> _Short task 1_:
Do these statements agree with the text on legal expenses insurance below? Answer yes or no for each, quoting the words that decide it.
(a) Most legal expenses policies are bought as an add-on to home or car insurance.
(b) The complaints service reviews the quality of the legal advice a policyholder received.
(c) By law, policyholders may choose their own solicitors once legal proceedings start.
> _Short task 2_: Pick up the text on legal expenses insurance below after its last sentence and keep writing it.

> _Text provided_:
Customers buy legal expenses insurance to cover legal costs they might incur while pursuing disputes about:
- personal injury
- contracts for goods or services
Although it’s possible to buy standalone legal expenses insurance, most policies are added to home or car insurance as an optional extra.
Policies bought ‘before the event’ protect policyholders in case legal action has to be fought or defended in the future.
Policies bought ‘after the event ’ insure the policyholder when they’ve already decided to take or defend a legal action and provide cover against paying the other side's costs. These are usually standalone policies.
Types of complaints we see
When we deal with complaints involving legal expenses insurance, our role is to decide whether the customer’s insurer handled their claim correctly, according to the policy’s terms and conditions.
We generally receive complaints about:
- insurers deciding not to meet the expenses of proposed legal action
- disagreements between legal professionals about the prospect of a successful outcome
- an insurer’s solicitor handling a claim badly
- insurers rejecting a claim because the policyholder didn’t notify them about an event that gave rise to legal proceedings
- policyholders choosing to use their own solicitors and the insurer refusing to cover the claim
We’ll consider whether you fulfilled you obligations reasonably as an insurer, and dealt fairly with the claim. This involves looking at the terms of the policy and whether you acted on the advice of appropriately qualified legal advisers.
We don’t consider the quality of legal advice. Customers in England and Wales that are unhappy with the quality of the legal services provided may be able to take their complaint to the Legal Ombudsman. There are equivalent bodies in other UK regions.
Handling a complaint like this
Although these are not the only disputes we look at (there are other scenarios which trigger complaints), we mainly investigate complaints about:
- The choice of solicitors
- ‘Reasonable prospects of success’
- Handling a claim poorly (‘maladministration’)
One of the most common complaints about legal expenses insurance is about who chooses the policyholder's legal representatives.
As an insurer, you’ll have a panel of solicitors with the relevant expertise to deal with legal proceedings. They control these solicitors' costs through agreed payment rates.
Legal expenses policies require a panel of solicitors before it’s decided that there’s a need for legal proceedings. You’re free to choose which solicitors to appoint at the start of the legal claim.
There are several factors to take into account when it comes to the choice of solicitor, including:
When a policyholder appoints their own solicitor
Many policyholders choose to remain with the panel solicitor after the issue of legal proceedings. But some policyholders take the view that only someone they’ve chosen will represent their interests vigorously and impartially. They may complain that the firm of solicitors that you’ve chosen is in an inconvenient location, for example.
The law allows policyholders to choose their own solicitors to act for them from the point that legal proceedings start.
We’re likely to decide that the policyholder should be able to appoint their own solicitor from the start of their insurance claim and before legal proceedings are necessary, only in exceptional circumstances.

> _Information shown_:
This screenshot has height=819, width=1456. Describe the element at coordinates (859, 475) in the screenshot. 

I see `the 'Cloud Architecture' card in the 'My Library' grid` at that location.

> _Task result 1_:
(a) Yes: "most policies are added to home or car insurance as an optional extra."
(b) No: "We don’t consider the quality of legal advice."
(c) Yes: "The law allows policyholders to choose their own solicitors to act for them from the point that legal proceedings start."

> _Task result 2_:
We’d usually expect the policyholder’s chosen solicitor to prepare the claim form and do any other work needed to start the proceedings.
The solicitor chosen by the policyholder isn’t bound by any terms of the insurance policy. The insurance policy is a contract made between you and the policyholder.
You need the policyholder's chosen solicitor to agree to your standard terms of appointment. This is a separate contract entered into between you and the solicitor.
Insurers don’t usually object to using a policyholder's own solicitor, although for commercial and quality-control reasons, they often prefer to use solicitors from their own panel.
Read a case study about a customer who chose to use their own solicitor.
Most policies we see don’t specify the hourly rate that you pay the solicitor. And the law doesn’t make any reference to these rates.
It’s reasonable that you have a say in the amount being charged by the policyholder's solicitor because you pay the legal costs under the policy. Your standard terms of appointment will often specify what you think this should be.
You and the policyholder's solicitor can try to come to an agreement on the hourly rate.
If the policy doesn’t clearly state what rate will be indemnified, the rate offered by you needs to be reasonable. This would be a matter of judgment in the circumstances of each particular case. Relevant factors to consider would include:
- the nature of the legal case
- the seniority of the solicitor or other lawyer
- the going rate for a solicitor in the area the solicitor is based or where the case is being dealt with
- court guideline hourly rates (for more on this see UK’s guide)
Our approach takes account of the Court of Appeal’s decision in the case Brown-Quinn & Anor v Equity Syndicate Management Ltd & Anor). The current legal position, decided by the Court of Appeal, is:
- Reference in the policy to your standard terms of appointment (a separate agreement between you and the solicitor) is enough to incorporate these terms of the appointment into the insurance contract.
- The policyholder is entitled to recover at least the non-panel fee rates under the policy.
- If you refused to pay any legal costs because the non-panel solicitor didn’t accept the fixed non-panel fee rate in your terms of appointment, that would be a breach of the law.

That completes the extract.